Com o envelhecimento da população, são cada vez mais frequentes os diagnósticos de doenças que levam a perda de funções neurológicas por processos destrutivos. Dentre as mais comuns está o Alzheimer, uma causa, que é a primeira ou a segunda, na maioria dos estudos de demência. A história típica da doença de Alzheimer é a de indivíduos acima de 60 anos de idade que começam primeiro a apresentar lapsos de memória e depois passam a fazer confusões com objetos, datas, finanças, etc.
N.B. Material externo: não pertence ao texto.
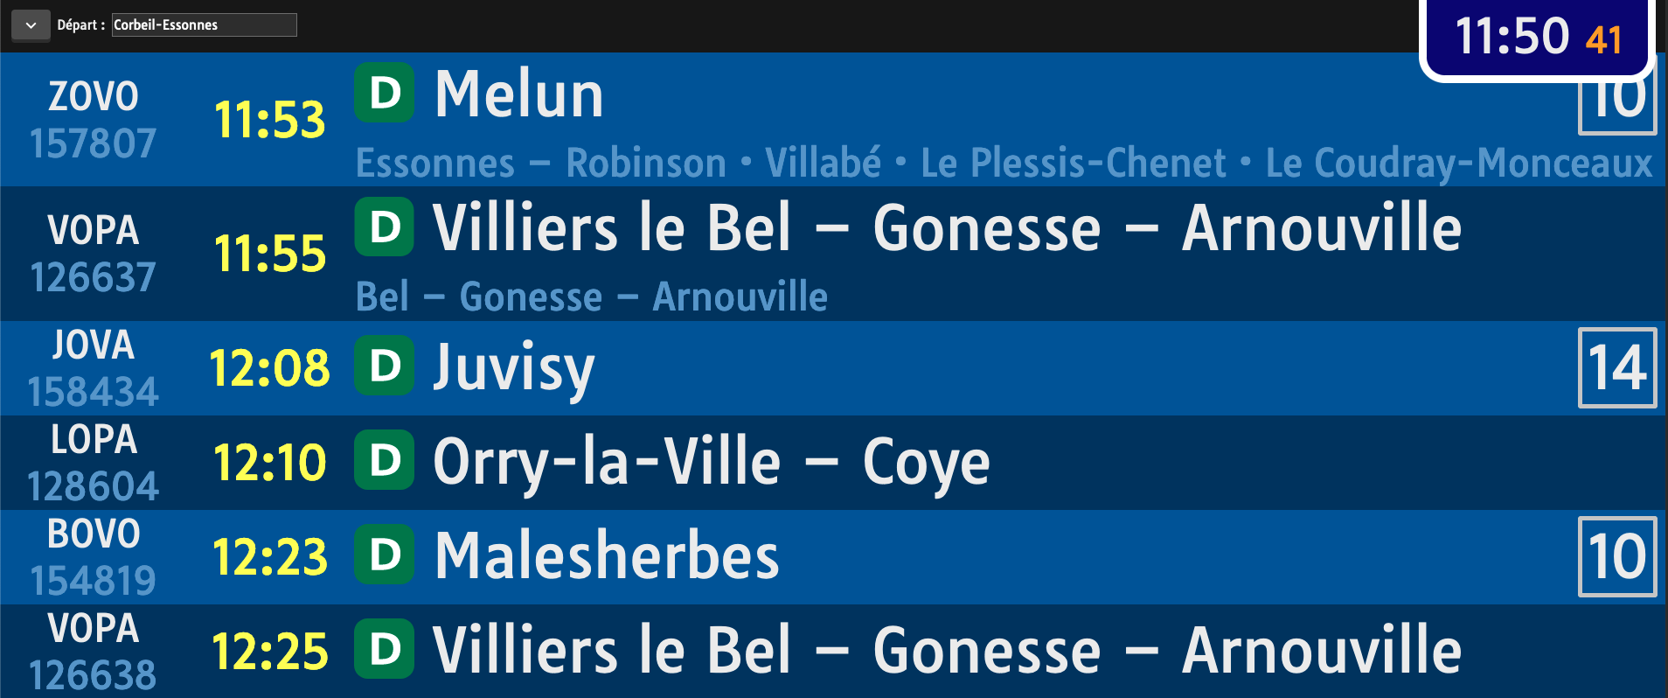Click the line D icon beside Malesherbes
1668x698 pixels.
tap(384, 554)
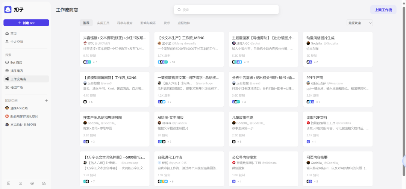This screenshot has width=406, height=189.
Task: Click the chat bubble icon in sidebar footer
Action: (x=32, y=183)
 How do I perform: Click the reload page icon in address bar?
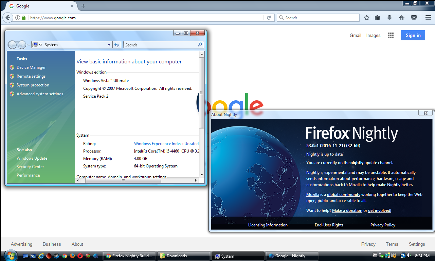[x=269, y=18]
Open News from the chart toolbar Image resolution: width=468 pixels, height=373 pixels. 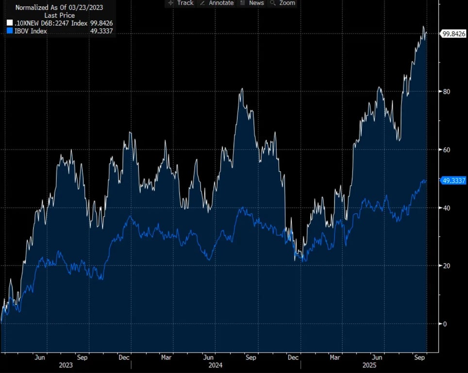[x=256, y=3]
É importante procurar ajuda especializada quando um idoso começa a ter falhas de memória, pode ser um início de um processo demencial, porém podem ser outras doenças, o importante é não achar normal da idade. É verdade que mesmo o envelhecimento saudável está associado a um grau de diminuição de velocidade de raciocínio. No entanto em situações normais, mesmo os mais idosos deveriam permanecer com todas as suas capacidades intelectuais preservadas, ainda que as vezes um pouco menos ágeis. Isso significa que o normal é envelhecer com boa memória mantendo a própria autonomia.
A doença de Alzheimer ainda não tem cura. Há remédios que podem controlar alguns dos seus sintomas, mas a progressão é inevitável. Do momento do diagnóstico até o final da vida do paciente, podem passar de três a quinze anos, mais ou menos. Em média, esses pacientes vivem cerca de oito anos e o diagnóstico de certeza só seria possível com a realização de biópsia cerebral, o que não é feito na prática. Por isto ele é geralmente inferido por sintomas do paciente e pela exclusão de outros diagnósticos.
O importante é não deixar de lado os esquecimentos acreditando serem comuns. Quando isto acontece, as pessoas deixam de tomar providências e deixam de prevenir causas reversíveis de perda de memória, além do mais, mesmo que o diagnóstico seja um processo irreversível, o conhecimento do fato é essencial para aprendermos a lidarmos com a situação.